[Saved data entries]
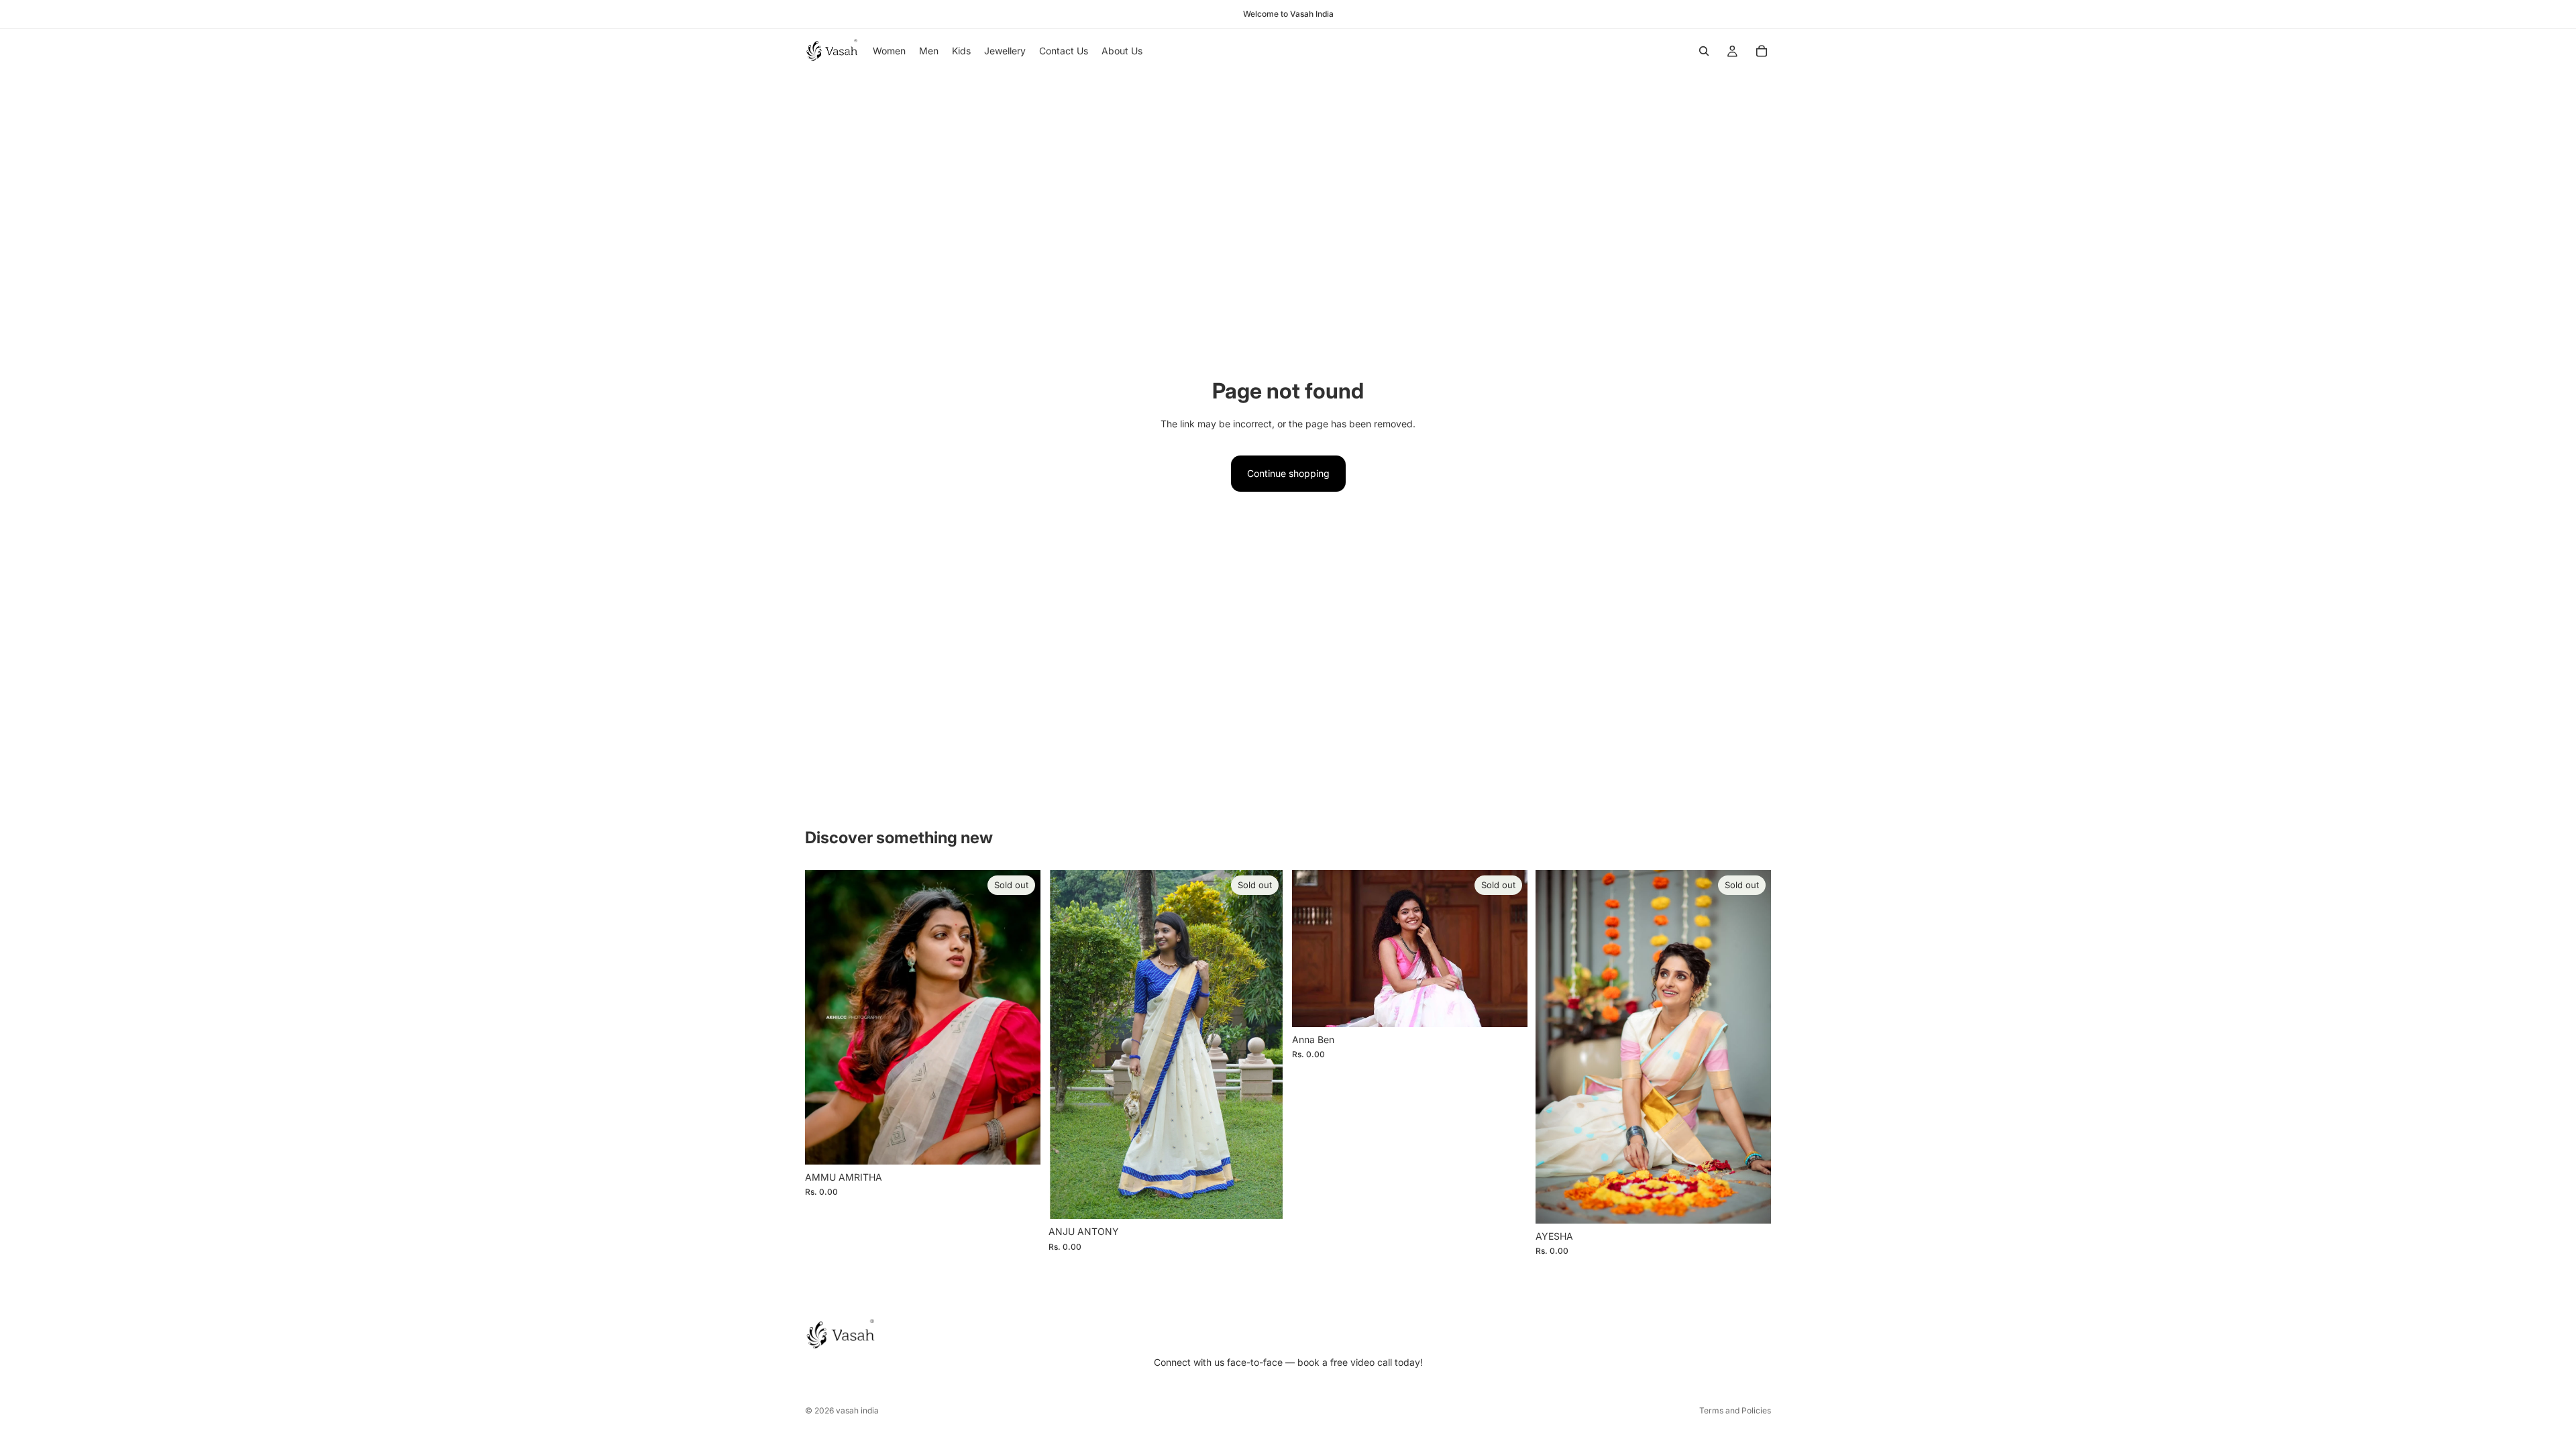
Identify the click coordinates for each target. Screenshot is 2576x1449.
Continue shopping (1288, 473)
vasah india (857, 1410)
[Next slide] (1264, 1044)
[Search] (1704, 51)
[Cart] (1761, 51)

...

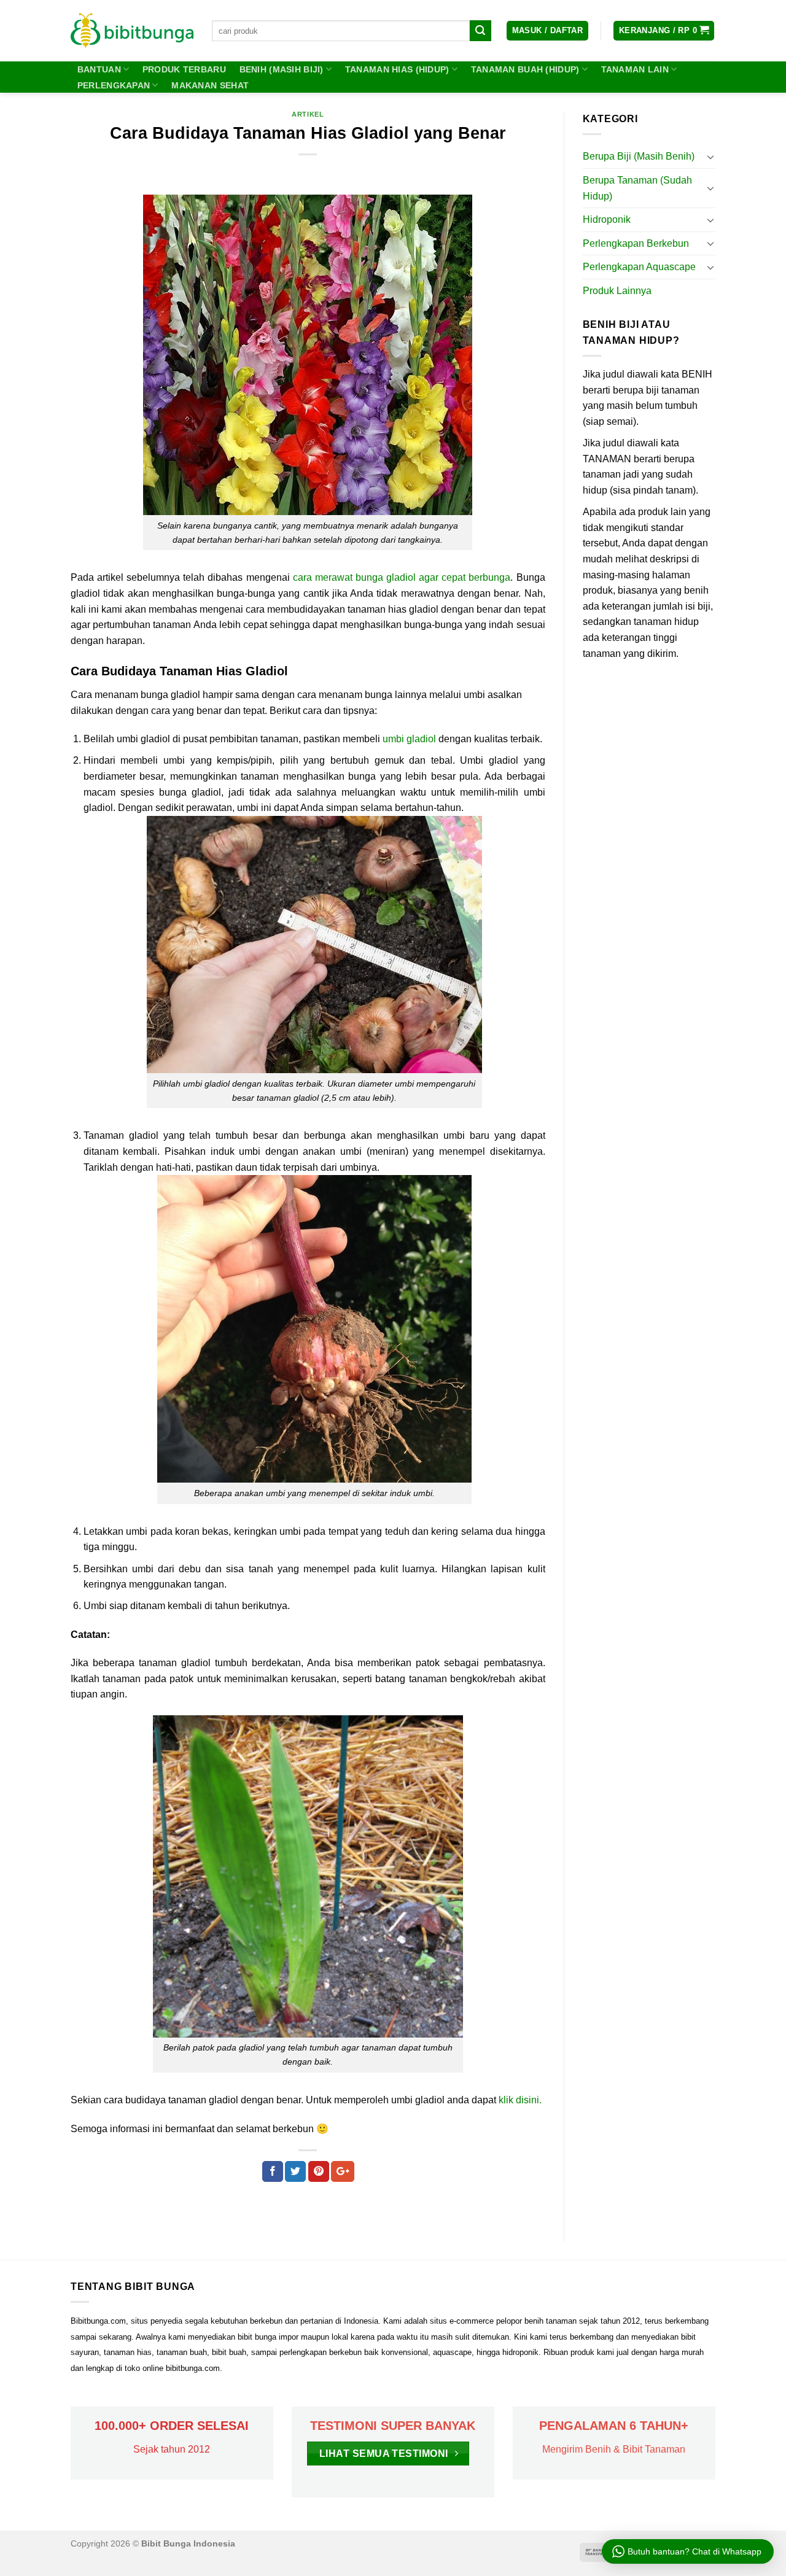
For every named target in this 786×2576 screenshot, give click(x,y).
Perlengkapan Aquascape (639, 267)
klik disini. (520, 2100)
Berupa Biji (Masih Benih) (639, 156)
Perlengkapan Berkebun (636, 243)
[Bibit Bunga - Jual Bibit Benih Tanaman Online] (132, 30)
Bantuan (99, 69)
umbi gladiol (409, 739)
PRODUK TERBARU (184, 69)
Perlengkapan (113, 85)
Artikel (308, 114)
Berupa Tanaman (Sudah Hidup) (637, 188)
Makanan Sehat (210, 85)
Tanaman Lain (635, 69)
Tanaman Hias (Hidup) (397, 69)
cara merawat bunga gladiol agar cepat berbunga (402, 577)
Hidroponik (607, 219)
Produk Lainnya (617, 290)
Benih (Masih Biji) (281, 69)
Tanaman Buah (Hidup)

[TO DO] The line above containing "For every named", the line containing "cara merawat bunga", and every line between them are to be transcribed exactly; no other line is wanted.

[SOLVED PROBLEM]
For every named target in this 786×2576 screenshot, give click(x,y).
Perlengkapan Aquascape (639, 267)
klik disini. (520, 2100)
Berupa Biji (Masih Benih) (639, 156)
Perlengkapan Berkebun (636, 243)
[Bibit Bunga - Jual Bibit Benih Tanaman Online] (132, 30)
Bantuan (99, 69)
umbi gladiol (409, 739)
PRODUK TERBARU (184, 69)
Perlengkapan (113, 85)
Artikel (308, 114)
Berupa Tanaman (Sudah Hidup) (637, 188)
Makanan Sehat (210, 85)
Tanaman Lain (635, 69)
Tanaman Hias (Hidup) (397, 69)
cara merawat bunga gladiol agar cepat berbunga (402, 577)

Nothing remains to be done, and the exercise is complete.